Where will Hortense's future lie?

 Inspired by Hortense's real-life autobiography with charming glimpses of teen life long ago, this is the story of a girl chosen by fate to play a role she didn't choose.

Kindle Edition, 384 pages
Published May 1st 2018
by Penguin Teen
****

This is my second novel by Sandra Gulland and her first venture into YA, fitting as Hortense is a young adult herself. 

This is the first time reading anything about Hortense and I quite enjoyed it.  To get glimpses of the final years of the Revolution, though the eyes of the young, added that extra emotional element, it wasn't hard to feel empathy for what they went through.  The scars left were not always the physical ones.  Hortense didn’t ask to be stepdaughter of the famous Bonaparte but that was her lot in life. She is only 15 years old and has already experienced so much, her character was well-developed with memories and guilt of the past, along with a future not always of her choosing.

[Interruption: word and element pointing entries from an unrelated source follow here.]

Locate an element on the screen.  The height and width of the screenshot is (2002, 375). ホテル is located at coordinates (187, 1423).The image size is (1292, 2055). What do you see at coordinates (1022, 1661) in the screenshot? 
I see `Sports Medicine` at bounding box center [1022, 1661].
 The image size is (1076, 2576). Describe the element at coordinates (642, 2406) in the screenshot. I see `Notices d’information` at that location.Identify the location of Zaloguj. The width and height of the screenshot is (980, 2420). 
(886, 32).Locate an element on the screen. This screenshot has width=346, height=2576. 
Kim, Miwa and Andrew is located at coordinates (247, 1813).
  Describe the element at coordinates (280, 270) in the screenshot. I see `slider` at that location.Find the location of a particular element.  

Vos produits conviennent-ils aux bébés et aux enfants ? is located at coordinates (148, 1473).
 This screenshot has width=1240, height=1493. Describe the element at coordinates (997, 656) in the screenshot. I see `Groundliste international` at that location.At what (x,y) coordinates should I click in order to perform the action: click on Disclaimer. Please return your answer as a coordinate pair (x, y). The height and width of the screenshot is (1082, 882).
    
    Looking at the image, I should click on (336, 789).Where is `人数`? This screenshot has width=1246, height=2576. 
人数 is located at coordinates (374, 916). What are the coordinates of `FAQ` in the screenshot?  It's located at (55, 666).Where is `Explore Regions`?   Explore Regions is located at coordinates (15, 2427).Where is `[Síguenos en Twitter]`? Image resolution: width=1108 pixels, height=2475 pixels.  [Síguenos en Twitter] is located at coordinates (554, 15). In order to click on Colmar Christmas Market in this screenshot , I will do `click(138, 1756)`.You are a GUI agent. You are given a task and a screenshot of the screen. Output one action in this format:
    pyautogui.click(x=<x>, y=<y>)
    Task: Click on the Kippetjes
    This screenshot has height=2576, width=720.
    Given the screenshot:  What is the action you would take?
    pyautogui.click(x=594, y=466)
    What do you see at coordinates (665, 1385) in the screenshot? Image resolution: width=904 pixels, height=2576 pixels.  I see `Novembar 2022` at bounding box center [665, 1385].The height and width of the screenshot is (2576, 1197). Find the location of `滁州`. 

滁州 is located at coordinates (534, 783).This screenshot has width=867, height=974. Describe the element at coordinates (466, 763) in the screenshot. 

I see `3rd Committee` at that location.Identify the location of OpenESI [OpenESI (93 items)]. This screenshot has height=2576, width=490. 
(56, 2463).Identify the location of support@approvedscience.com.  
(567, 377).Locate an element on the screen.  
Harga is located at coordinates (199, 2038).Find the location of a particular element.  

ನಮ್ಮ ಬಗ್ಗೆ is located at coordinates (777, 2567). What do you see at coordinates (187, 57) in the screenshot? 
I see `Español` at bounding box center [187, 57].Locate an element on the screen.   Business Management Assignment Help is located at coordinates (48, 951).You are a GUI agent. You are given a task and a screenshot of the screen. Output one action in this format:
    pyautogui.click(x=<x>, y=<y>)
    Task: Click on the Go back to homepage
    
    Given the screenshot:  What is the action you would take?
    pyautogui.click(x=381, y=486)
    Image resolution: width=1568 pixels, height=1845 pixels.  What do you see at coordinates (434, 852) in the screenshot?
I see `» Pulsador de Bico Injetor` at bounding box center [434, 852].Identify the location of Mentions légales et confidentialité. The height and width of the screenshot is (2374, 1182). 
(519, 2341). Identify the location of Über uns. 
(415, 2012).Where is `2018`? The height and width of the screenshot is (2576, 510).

It’s definite from past books by this author that she has done an enormous amount of research into this time, based on actual events she stayed true to history.

The Game of Hope is a book that I was sad to see end, I would like to know where the next chapter in her life takes her (a sequel would be nice).

Thank you to the publisher (via Netgalley) for an advanced copy of this book in exchange for honest review.

1 comment:

  1. Well, now I’m going to have to put it closer to the top of my TBR ARC pile! Great review, as always.